DOCUMENT SECTION:
·····

Don't get me wrong, I love being a doula. In fact, I'm not sure what I would do if I lived an entire year old my life not waiting for a little one to arrive. On call life is hard though, seriously hard.
My children know that if a baby call comes in, their day may be different the next day. They are old enough now to 'get it' but it's still something they deal with because of my career passion. I sit with women and hold their hands as they worry about their own child, I worry at the same time about mine. Is it a soccer day? Did the half time orange slices get there still? Is it Brownie night? Should I be calling home to check?
A midwife once told me, "A baby is coming to come when and where a baby wants to come". It's true. I love watching a mom achieve whatever birth vision they had in mind when labor began. I comfort moms and dads whose plans veer off the track and they deal with the reality of a birth that wasn't exactly how they planned.
On call means 3am phone calls and texts. It means calls about contractions, nausea, pains, aches, doctors who need bedside manner lessons, confusion about hospital protocols, and finally, it means the call about grabbing my birth bag, trusting my family to handle my daily duties and walking out the door to meet the laboring family.
Doula life is not glamorous. There are various ways that partners and groups handle the stress of on call life. I don't believe that any are perfect. We vent to each other. We laugh with each other. A doula sisterhood is one that I truly cherish. We aren't midwives, we aren't doctors, but we are on the front lines of some of the family concerns that maybe next filter up to the next level.
I see the journey from couple to family often. I enjoy every grueling minute. Now, if I could figure out why the birth calls always come in the night I have procrastinated filling my gas tank, that would be awesome.
Every once in awhile a Dad will ask me, "How long do you think this will take?" when his wife is in labor. At the begininng of my doula career this question annoyed me. It leant itself to a question based in anxiousness and boredom. I would try to hide my frustration that the most important member of the birth team was clearly bored and anxious to get labor over with.
Now that I have been a doula for over ten years, I realize this question is not a Dad asking out of boredom. He isn't trying to figure out if he can watch the football game later. The Dad is typically trying to find out how long his wife must endure the contractions she has had during labor.
Laboring women often have a. "I can't do this" moment in labor. This moment is a milestone that labor and delivery nurses, doulas and care providers know well. In a textbook labor, this signals the end of transition. The woman is almost ready to push her baby out. This moment is often met by a reassuring, "Yes. You can." by her birth team as they know, the end of the contractions is near.

·····

WHAT THE TASK REQUIRES: Please reproduce the doula post word for word, everything from "Don't get me" down to "though, seriously hard.".

Dataset entries:
·····

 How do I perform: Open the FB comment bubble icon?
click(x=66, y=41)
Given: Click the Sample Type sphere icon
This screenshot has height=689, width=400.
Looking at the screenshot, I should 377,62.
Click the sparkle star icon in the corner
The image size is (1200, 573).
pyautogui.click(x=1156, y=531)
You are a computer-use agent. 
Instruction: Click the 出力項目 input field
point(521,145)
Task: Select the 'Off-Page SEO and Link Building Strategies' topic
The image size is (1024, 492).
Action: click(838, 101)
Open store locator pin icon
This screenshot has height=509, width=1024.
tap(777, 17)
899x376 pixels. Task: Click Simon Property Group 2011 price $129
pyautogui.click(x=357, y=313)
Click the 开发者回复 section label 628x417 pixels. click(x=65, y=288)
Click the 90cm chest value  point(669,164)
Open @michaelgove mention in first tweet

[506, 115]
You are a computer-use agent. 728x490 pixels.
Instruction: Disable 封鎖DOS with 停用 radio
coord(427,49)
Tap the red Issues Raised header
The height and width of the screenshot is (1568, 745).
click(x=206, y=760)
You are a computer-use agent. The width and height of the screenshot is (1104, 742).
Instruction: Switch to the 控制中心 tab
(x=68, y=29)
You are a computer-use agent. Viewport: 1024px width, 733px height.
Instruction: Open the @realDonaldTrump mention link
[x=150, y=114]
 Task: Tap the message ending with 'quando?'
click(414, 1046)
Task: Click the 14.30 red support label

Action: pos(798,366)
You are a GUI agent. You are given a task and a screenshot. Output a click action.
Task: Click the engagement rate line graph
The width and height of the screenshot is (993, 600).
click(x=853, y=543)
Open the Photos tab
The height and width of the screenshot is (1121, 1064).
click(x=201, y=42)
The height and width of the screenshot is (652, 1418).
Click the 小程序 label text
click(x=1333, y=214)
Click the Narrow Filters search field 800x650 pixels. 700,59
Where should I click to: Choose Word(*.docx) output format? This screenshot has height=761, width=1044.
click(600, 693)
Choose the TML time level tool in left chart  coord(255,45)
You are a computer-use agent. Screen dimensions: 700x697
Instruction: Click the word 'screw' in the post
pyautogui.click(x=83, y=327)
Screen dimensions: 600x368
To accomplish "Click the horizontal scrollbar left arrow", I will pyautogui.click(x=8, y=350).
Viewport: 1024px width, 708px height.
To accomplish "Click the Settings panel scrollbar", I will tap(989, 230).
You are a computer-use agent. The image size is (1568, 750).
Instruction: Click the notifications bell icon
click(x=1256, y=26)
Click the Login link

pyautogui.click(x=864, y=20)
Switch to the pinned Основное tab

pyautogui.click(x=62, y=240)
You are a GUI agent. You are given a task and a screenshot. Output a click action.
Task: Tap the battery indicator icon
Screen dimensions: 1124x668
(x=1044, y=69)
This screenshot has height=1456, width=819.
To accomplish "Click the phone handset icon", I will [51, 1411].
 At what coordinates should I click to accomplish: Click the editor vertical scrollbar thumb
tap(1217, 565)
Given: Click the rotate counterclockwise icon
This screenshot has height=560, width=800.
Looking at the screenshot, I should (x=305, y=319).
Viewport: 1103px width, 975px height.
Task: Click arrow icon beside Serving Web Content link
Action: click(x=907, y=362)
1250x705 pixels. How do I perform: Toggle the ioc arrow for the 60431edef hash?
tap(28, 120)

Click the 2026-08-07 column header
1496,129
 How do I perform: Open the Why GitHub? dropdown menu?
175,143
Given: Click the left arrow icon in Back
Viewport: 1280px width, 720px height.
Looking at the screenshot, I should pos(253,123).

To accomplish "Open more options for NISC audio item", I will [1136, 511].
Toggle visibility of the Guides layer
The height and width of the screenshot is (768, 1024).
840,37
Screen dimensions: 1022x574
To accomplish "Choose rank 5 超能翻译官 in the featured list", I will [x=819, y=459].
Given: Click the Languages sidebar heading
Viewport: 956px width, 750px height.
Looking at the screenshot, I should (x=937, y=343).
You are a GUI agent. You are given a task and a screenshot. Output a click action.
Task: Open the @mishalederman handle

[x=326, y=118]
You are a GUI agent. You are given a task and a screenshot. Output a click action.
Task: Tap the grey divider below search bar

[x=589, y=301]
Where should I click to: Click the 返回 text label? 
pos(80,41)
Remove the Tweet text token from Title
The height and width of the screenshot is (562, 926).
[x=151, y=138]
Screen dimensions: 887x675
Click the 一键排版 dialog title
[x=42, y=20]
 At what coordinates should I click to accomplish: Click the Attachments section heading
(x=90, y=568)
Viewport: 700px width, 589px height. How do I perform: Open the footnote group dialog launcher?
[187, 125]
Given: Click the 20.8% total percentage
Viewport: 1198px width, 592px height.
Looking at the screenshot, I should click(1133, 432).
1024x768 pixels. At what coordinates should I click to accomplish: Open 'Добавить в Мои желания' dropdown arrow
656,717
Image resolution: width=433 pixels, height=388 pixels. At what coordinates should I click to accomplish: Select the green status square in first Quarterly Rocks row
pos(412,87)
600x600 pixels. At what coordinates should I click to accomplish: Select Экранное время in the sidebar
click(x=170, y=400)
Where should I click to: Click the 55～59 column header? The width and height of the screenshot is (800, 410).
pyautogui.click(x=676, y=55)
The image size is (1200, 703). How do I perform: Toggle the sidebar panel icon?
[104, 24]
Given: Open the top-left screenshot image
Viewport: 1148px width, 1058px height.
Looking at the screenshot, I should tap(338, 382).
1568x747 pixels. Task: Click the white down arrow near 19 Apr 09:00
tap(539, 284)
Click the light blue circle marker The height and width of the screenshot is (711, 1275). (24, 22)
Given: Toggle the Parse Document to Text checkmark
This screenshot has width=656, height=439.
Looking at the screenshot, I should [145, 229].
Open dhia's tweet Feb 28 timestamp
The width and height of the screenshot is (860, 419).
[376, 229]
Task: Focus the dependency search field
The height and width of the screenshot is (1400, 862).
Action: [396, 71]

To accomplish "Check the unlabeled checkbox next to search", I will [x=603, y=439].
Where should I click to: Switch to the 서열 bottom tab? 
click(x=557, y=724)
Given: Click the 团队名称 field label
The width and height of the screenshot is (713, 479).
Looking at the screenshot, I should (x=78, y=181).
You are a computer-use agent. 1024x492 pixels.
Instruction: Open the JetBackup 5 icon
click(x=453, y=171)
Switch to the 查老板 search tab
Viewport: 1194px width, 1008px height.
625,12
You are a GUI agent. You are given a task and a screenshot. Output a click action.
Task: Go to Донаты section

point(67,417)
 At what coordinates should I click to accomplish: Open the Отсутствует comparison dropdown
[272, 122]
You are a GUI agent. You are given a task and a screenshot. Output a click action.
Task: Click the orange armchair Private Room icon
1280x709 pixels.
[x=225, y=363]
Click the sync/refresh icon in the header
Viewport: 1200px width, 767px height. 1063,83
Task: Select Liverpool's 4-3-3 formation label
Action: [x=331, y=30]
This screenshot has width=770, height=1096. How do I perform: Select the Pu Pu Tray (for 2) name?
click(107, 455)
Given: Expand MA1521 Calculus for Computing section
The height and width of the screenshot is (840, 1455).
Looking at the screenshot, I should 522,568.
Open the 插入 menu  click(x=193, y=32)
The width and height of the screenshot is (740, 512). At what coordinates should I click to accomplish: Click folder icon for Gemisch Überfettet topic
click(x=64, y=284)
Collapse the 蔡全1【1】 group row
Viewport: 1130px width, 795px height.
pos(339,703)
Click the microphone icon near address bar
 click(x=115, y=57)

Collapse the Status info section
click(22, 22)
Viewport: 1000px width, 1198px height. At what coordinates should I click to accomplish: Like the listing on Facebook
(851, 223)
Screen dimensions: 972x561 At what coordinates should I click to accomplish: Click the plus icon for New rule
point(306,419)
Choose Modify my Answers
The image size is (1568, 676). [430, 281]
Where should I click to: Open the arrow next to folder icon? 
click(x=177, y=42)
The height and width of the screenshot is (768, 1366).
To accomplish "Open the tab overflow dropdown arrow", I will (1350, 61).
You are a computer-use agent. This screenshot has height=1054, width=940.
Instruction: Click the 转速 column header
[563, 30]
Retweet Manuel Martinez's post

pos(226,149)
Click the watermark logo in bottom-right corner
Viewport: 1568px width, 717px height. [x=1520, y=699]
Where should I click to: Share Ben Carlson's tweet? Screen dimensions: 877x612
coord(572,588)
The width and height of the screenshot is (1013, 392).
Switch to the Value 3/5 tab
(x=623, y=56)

·····

YOUR SOLUTION:
Don't get me wrong, I love being a doula. In fact, I'm not sure what I would do if I lived an entire year old my life not waiting for a little one to arrive. On call life is hard though, seriously hard.